**PROVIDED DATA:**
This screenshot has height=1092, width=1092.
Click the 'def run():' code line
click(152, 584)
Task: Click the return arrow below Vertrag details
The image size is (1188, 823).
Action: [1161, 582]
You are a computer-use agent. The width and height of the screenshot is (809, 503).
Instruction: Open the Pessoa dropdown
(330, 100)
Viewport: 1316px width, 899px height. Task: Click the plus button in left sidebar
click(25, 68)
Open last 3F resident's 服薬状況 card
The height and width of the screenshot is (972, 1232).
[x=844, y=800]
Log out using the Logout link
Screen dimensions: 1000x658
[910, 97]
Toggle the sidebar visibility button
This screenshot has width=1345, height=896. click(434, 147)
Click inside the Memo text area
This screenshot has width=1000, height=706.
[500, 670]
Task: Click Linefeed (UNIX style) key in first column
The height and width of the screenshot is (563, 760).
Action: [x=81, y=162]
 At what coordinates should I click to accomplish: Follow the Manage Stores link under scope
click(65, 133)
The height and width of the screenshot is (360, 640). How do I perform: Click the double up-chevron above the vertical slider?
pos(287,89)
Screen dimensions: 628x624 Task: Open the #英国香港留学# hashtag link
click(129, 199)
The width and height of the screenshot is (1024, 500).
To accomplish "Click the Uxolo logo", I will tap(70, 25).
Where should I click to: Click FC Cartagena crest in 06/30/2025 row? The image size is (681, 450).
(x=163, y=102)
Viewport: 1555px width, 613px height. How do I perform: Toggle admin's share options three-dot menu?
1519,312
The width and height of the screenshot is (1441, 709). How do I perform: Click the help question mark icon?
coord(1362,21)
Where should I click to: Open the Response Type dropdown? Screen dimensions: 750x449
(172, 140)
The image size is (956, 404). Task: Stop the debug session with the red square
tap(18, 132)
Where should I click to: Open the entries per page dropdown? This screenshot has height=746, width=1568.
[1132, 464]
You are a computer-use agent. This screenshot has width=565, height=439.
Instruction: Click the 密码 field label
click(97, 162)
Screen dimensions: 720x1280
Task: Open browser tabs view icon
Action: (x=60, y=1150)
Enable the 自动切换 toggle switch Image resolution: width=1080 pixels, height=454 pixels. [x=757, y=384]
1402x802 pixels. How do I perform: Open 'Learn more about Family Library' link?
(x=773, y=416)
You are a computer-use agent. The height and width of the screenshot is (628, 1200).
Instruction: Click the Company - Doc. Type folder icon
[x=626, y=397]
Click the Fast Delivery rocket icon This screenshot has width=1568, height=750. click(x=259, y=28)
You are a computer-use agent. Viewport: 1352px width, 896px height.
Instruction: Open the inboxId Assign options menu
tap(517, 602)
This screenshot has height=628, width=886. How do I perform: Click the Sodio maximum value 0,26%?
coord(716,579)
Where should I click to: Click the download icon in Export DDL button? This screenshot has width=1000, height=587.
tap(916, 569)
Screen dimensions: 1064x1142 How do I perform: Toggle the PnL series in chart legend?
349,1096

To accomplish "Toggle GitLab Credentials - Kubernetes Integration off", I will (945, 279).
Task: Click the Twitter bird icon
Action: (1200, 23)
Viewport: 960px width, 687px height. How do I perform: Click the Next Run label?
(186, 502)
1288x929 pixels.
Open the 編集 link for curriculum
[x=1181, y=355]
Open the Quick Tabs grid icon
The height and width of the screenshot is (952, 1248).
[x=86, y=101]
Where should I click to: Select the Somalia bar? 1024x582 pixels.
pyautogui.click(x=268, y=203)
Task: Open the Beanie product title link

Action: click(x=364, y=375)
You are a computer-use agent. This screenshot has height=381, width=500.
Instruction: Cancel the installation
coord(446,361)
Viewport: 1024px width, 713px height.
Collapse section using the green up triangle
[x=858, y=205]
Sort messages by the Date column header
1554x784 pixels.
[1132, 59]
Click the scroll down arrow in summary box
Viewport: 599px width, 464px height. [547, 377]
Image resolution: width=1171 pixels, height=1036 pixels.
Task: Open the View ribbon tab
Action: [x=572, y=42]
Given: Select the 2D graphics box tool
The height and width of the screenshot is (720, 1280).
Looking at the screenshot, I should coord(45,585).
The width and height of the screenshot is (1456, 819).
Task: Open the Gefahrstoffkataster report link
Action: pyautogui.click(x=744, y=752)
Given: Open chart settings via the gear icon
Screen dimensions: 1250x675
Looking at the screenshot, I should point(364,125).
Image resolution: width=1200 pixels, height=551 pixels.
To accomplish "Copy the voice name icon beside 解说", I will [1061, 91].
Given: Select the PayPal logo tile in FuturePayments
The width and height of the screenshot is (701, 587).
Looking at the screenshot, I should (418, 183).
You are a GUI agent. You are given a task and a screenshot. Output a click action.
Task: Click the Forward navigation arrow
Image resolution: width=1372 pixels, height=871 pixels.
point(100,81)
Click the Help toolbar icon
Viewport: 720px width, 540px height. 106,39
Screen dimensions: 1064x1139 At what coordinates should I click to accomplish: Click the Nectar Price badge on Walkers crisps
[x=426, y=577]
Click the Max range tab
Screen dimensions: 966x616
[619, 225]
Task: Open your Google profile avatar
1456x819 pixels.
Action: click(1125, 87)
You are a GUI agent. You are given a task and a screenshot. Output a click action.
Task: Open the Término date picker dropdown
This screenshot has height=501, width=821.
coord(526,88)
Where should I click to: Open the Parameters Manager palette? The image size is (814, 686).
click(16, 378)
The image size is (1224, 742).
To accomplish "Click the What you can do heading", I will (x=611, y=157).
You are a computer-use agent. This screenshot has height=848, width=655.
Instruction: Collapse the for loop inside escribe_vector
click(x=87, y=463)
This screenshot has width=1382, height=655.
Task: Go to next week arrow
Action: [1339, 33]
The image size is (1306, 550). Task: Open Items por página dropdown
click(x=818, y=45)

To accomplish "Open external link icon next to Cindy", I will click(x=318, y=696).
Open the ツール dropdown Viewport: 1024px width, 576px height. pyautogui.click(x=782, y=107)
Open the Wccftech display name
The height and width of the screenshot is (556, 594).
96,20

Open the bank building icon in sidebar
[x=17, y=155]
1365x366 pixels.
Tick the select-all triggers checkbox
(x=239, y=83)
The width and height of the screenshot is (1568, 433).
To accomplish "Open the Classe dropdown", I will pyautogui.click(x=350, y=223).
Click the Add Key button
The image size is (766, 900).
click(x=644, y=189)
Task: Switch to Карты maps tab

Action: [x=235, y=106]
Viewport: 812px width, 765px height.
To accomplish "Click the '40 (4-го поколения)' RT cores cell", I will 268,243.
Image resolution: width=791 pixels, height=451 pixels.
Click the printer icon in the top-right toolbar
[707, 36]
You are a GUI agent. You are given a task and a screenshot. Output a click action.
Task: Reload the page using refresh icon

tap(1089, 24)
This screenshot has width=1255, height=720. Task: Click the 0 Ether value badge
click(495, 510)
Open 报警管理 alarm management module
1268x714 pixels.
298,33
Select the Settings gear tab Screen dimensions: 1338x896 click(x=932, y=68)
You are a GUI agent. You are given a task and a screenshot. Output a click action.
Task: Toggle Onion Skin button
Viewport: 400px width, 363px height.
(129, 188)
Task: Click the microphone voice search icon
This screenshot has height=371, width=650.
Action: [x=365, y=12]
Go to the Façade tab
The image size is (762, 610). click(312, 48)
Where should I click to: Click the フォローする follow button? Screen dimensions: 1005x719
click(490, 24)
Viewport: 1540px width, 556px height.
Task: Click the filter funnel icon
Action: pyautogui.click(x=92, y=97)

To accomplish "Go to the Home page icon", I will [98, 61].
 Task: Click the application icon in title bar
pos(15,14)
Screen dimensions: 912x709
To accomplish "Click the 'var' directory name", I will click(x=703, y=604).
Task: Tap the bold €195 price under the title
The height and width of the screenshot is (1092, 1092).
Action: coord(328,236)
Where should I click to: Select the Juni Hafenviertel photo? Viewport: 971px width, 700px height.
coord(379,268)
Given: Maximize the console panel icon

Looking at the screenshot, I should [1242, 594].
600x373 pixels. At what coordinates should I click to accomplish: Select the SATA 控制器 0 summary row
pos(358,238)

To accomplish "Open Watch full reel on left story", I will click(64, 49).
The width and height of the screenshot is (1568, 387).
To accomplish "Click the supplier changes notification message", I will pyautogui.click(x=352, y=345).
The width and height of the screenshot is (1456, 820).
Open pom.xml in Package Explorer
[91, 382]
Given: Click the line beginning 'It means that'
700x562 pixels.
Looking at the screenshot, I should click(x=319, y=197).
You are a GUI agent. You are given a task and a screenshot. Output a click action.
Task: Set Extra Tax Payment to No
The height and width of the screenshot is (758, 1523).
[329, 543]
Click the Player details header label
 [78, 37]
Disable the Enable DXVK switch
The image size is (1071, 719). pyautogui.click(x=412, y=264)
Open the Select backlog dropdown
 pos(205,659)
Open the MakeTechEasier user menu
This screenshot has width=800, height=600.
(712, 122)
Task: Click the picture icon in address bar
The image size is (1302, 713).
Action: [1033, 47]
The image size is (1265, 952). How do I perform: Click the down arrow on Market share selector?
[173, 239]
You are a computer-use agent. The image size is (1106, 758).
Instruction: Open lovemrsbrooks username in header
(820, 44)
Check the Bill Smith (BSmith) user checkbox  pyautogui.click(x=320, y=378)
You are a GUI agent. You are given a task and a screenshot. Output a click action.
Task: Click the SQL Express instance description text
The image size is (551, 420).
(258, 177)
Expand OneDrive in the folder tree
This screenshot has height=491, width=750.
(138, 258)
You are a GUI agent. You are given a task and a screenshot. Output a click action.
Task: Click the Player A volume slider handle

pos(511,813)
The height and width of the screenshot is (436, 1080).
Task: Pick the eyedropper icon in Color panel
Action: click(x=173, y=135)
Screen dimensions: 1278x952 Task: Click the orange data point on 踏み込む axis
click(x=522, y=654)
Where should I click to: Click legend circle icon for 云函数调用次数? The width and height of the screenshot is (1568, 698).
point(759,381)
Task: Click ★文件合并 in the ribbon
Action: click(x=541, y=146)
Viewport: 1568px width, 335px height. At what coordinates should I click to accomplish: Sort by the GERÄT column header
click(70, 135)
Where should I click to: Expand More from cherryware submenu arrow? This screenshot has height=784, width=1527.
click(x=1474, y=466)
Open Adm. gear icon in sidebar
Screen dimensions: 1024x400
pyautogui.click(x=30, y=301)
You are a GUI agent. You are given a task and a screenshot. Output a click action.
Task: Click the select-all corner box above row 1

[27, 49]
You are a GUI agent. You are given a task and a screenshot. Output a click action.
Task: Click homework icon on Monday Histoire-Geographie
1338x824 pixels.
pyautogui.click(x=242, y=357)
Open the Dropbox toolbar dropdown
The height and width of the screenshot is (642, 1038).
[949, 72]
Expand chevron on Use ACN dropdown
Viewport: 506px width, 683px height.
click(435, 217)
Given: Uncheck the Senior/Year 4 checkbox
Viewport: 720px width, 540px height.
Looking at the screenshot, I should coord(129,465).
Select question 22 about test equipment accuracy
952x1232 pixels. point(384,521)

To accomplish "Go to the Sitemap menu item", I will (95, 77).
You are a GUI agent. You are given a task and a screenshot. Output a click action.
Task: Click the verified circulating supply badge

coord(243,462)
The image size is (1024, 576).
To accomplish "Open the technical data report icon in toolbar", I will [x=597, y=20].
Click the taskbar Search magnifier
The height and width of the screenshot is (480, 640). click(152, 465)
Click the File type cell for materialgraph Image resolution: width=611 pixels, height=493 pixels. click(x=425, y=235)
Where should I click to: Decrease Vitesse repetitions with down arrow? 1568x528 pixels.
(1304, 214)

**WORK INSTRUCTIONS:** Please filter the entries for the word "gear" and copy the lines that have it.

**RESPONSE FOR THIS EXERCISE:**
Given: Open chart settings via the gear icon
Select the Settings gear tab Screen dimensions: 1338x896 click(x=932, y=68)
Open Adm. gear icon in sidebar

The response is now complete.